• _选文_:
★ ★ ★ ★ ★ ★ ★

当前位置:网站首页>OpenCV----YOLACT实例分割模型推理
OpenCV----YOLACT实例分割模型推理
2022-04-23 03:50:00 【qq_37172182】
题目要求:了解opencv的DNN库,给定一张自然场景图片,使用训练好的yolact模型,进行目标检测结果输出。
分析:
1)opencv的DNN模块集成了很多深度学习模型,包括人脸检测、图像分类、分割、目标检测等,集成了Pytorch、tensorflow、paddlepaddle等模型框架(参看代码库OpenCV/dnn)
2)深度学习推理模型一般步骤:加载模型,包括配置文件和权重文件;输入图像预处理,转换成模型可接受的文件类型和尺寸;模型预测后处理,对于实例分割,主要是NMS后处理方法和分割,YOLACT已自动完成这些后处理过程;
- 结果展示:

main.exe -h
#######
Usage: main.exe [params] image confThreshold nmsThresshold
-?, -h, --help, --usage (value:true)
opecv based deep learining demo
image
Image to process
confThreshold (value:0.5)
confidence threshold, default 0.5
nmsThresshold (value:0.5)
nms threshold, default 0.3
main.exe example_01.jpg
- 代码示例:
// main.cpp //
#include <fstream>
#include <iostream>
#include <opencv2/dnn.hpp>
#include <opencv2/imgproc.hpp>
#include <opencv2/highgui.hpp>
#include "yolact.cpp"
using namespace cv;
using namespace dnn;
using namespace std;
bool parseParam(int argc, char** argv, const char* keys, Mat& img, float& confThread, float& nmsTheshold){
CommandLineParser parser(argc, argv, keys);
if(parser.has("help")){
parser.printMessage();
return false;
}
if(!parser.check()){
parser.printErrors();
return false;
}
String imgFile = parser.get<String>(0);
img = imread(imgFile);
if(img.empty()){
cout << "wrong image path ! please check again." << endl;
return false;
}
confThread = parser.get<float>(1);
nmsTheshold = parser.get<float>(2);
return true;
}
int main(int argc, char** argv)
{
const char* keys = {
"{help h usage ? | | opecv based deep learining demo}"
"{@image | | Image to process}"
"{@confThreshold | 0.5 | confidence threshold, default 0.5}"
"{@nmsThresshold | 0.3 | nms threshold, default 0.3}"};
float confThreshold, nmsThreshold;
Mat srcimg;
if(!parseParam(argc, argv, keys, srcimg, confThreshold, nmsThreshold)){
return 0;
}
yolact yolactnet(confThreshold, nmsThreshold);
yolactnet.detect(srcimg);
static const string kWinName = "Deep learning object detection in OpenCV";
namedWindow(kWinName, WINDOW_AUTOSIZE);
imshow(kWinName, srcimg);
waitKey(0);
destroyAllWindows();
}
// yolact.cpp
#include <fstream>
#include <iostream>
#include <opencv2/dnn.hpp>
#include <opencv2/imgproc.hpp>
#include <opencv2/highgui.hpp>
#include "config.cpp"

★ ★ ★ ★ ★ ★ ★

元素与文本位置数据:
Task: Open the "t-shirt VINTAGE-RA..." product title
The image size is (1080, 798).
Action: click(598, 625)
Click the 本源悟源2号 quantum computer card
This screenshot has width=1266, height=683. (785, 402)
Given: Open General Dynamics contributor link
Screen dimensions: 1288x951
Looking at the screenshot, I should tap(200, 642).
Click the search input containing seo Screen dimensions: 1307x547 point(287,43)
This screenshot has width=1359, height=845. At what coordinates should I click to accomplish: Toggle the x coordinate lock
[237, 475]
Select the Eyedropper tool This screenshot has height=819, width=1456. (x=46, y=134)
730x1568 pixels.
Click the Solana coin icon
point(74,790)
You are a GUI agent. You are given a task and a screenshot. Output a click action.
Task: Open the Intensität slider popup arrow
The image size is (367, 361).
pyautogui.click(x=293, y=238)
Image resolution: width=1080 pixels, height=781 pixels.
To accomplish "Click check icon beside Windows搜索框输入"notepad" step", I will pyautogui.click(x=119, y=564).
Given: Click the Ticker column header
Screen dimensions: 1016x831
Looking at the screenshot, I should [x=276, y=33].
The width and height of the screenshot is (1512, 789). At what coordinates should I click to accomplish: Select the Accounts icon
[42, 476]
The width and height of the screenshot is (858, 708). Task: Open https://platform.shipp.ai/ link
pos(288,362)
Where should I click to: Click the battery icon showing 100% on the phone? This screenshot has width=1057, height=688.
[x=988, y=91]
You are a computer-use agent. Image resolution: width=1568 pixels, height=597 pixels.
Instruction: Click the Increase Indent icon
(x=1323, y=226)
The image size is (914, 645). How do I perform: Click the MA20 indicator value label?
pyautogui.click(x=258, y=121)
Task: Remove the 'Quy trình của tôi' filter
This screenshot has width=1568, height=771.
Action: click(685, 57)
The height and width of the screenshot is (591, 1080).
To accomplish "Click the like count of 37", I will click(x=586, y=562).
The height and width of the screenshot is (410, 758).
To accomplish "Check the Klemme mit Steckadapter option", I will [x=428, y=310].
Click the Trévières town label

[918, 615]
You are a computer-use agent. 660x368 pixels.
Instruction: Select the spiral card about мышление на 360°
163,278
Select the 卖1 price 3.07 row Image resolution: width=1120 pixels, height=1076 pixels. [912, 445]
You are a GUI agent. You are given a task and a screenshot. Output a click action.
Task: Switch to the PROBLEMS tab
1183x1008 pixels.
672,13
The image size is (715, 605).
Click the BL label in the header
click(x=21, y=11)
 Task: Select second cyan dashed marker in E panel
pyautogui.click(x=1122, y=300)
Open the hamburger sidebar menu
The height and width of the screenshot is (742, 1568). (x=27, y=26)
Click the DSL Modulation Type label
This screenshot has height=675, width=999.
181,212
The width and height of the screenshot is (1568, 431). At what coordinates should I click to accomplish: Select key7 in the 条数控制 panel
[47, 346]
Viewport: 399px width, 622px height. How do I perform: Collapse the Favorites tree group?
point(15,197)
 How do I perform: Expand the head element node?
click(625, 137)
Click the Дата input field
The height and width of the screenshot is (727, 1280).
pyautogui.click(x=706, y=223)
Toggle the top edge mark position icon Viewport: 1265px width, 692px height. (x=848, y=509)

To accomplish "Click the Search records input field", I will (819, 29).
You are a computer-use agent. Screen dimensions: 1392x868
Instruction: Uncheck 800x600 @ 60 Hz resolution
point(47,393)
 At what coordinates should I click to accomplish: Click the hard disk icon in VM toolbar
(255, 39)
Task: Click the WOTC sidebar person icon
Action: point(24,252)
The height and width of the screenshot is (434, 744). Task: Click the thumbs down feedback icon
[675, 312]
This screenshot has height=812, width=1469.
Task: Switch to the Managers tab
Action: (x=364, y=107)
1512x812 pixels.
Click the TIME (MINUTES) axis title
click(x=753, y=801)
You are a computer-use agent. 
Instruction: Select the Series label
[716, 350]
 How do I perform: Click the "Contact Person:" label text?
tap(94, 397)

★ ★ ★ ★ ★ ★ ★

• _任务指令_:
- A) 请将选文中以“深度学习推理模型一般步骤”开头的那一段改写为条目列表，并保留其主要内容。
- B) 请原样复制记录中的以下几行：从记录的第一行开始，一直到包含“Looking at the screenshot, I should tap(200, 642).”的那一行为止，首尾两行都包括在内。
选文与记录之间没有任何关联。

• _逐项结果_:
- A)
深度学习推理模型的一般步骤：
- 加载模型：包括配置文件和权重文件。
- 输入图像预处理：将图像转换成模型可接受的文件类型和尺寸。
- 模型预测后处理：对于实例分割，主要是NMS后处理和分割，YOLACT已自动完成这些后处理过程。

- B)
Task: Open the "t-shirt VINTAGE-RA..." product title
The image size is (1080, 798).
Action: click(598, 625)
Click the 本源悟源2号 quantum computer card
This screenshot has width=1266, height=683. (785, 402)
Given: Open General Dynamics contributor link
Screen dimensions: 1288x951
Looking at the screenshot, I should tap(200, 642).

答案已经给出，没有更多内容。